* ASSIGNMENT
Quote everything below from the line containing "has height=1029, width=1723." down to the line containing "y-tick-label: 30 is", leaving out the pictures.

* INFORMATION SUPPLIED
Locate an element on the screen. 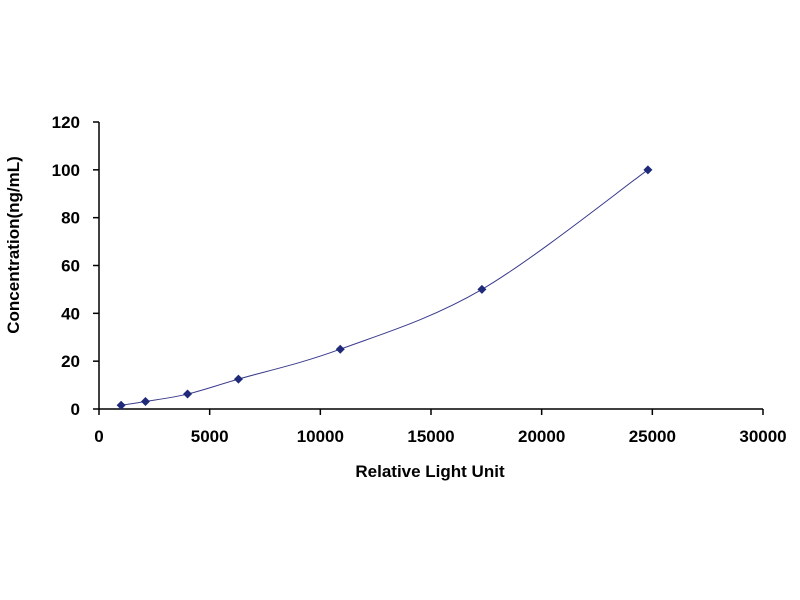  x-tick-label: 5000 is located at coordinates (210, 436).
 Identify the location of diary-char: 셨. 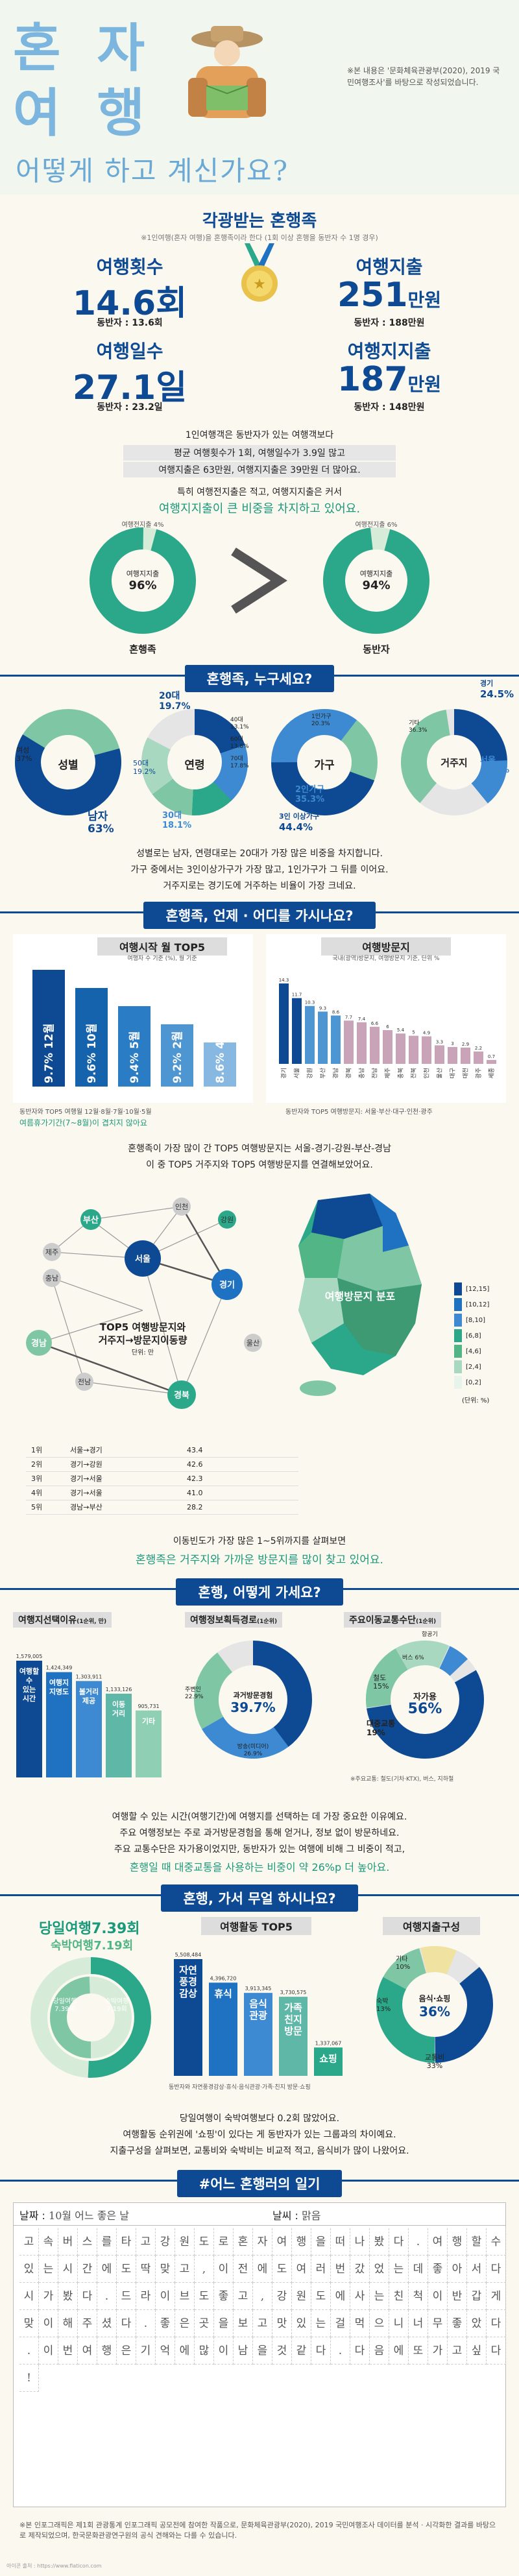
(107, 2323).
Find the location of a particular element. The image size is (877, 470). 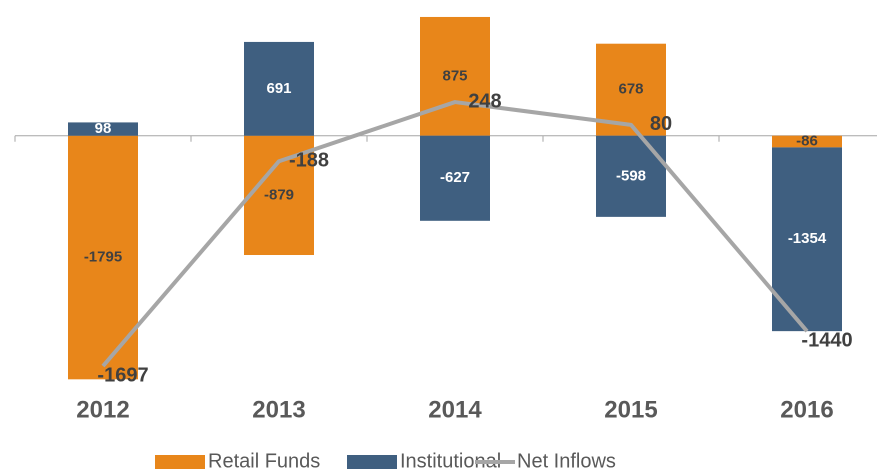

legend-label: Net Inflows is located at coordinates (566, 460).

...

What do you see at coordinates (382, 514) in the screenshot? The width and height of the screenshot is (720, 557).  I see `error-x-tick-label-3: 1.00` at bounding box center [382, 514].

--

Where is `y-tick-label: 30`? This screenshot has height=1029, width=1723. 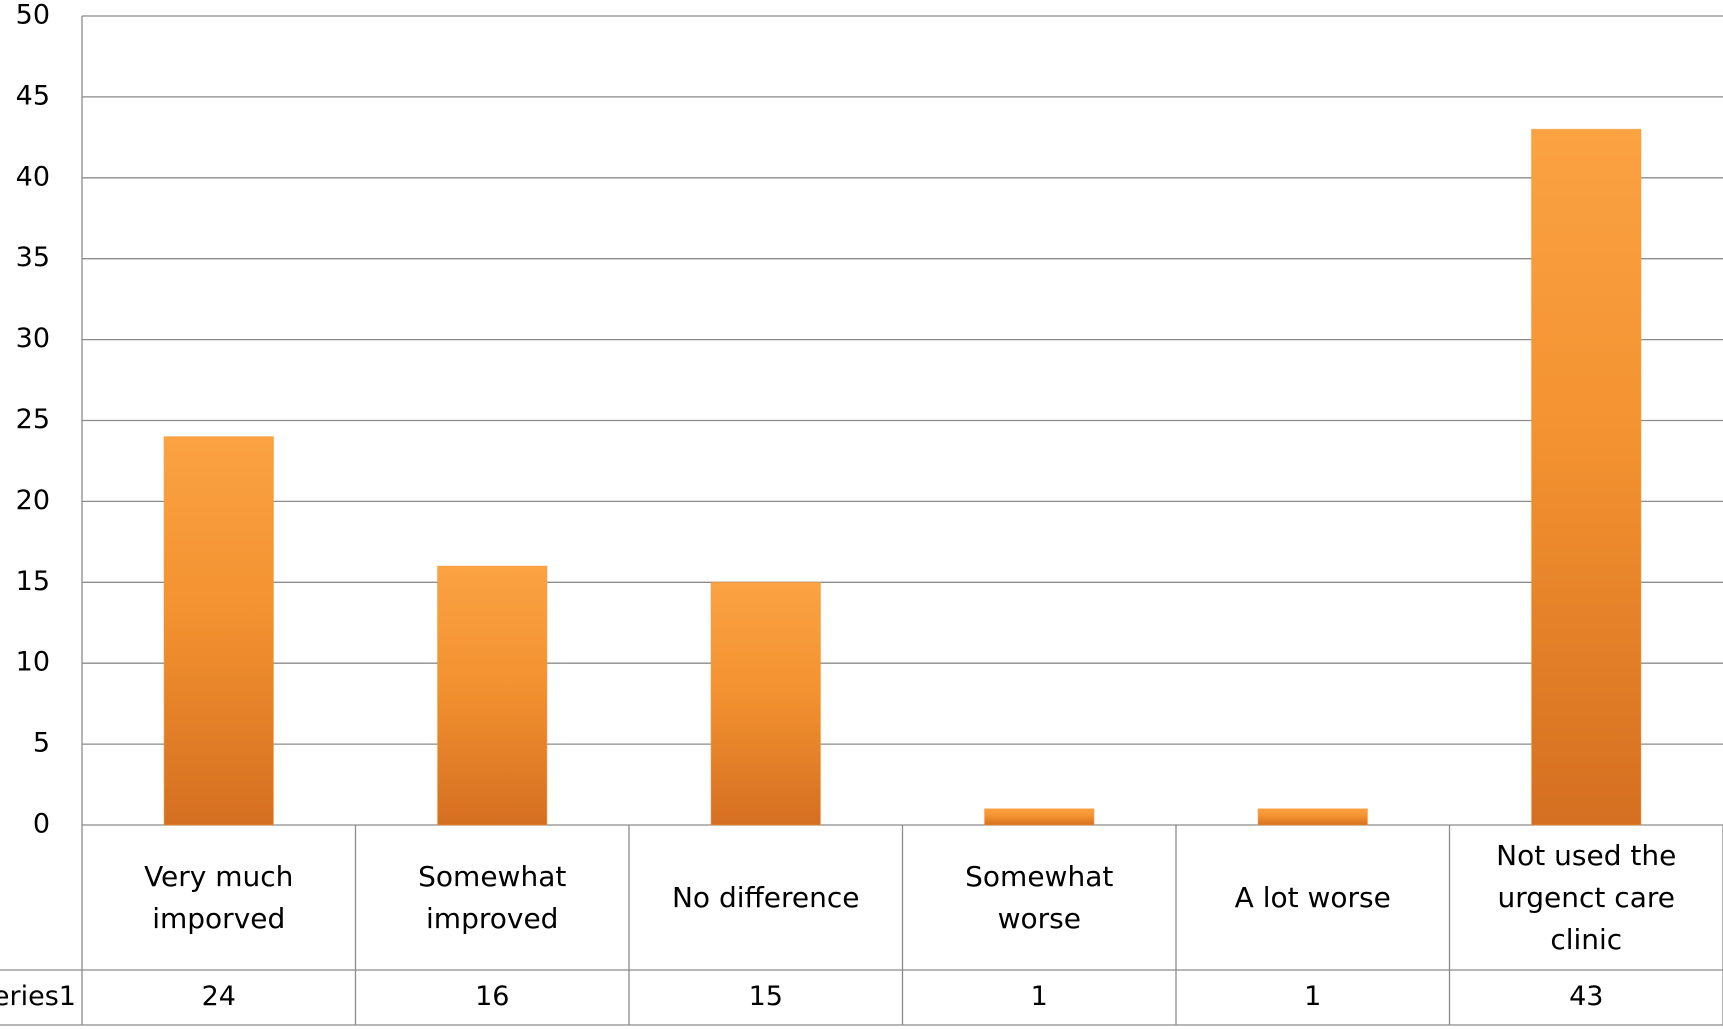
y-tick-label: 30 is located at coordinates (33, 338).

* FINAL ANSWER
Where is `y-tick-label: 30`? This screenshot has height=1029, width=1723. 
y-tick-label: 30 is located at coordinates (33, 338).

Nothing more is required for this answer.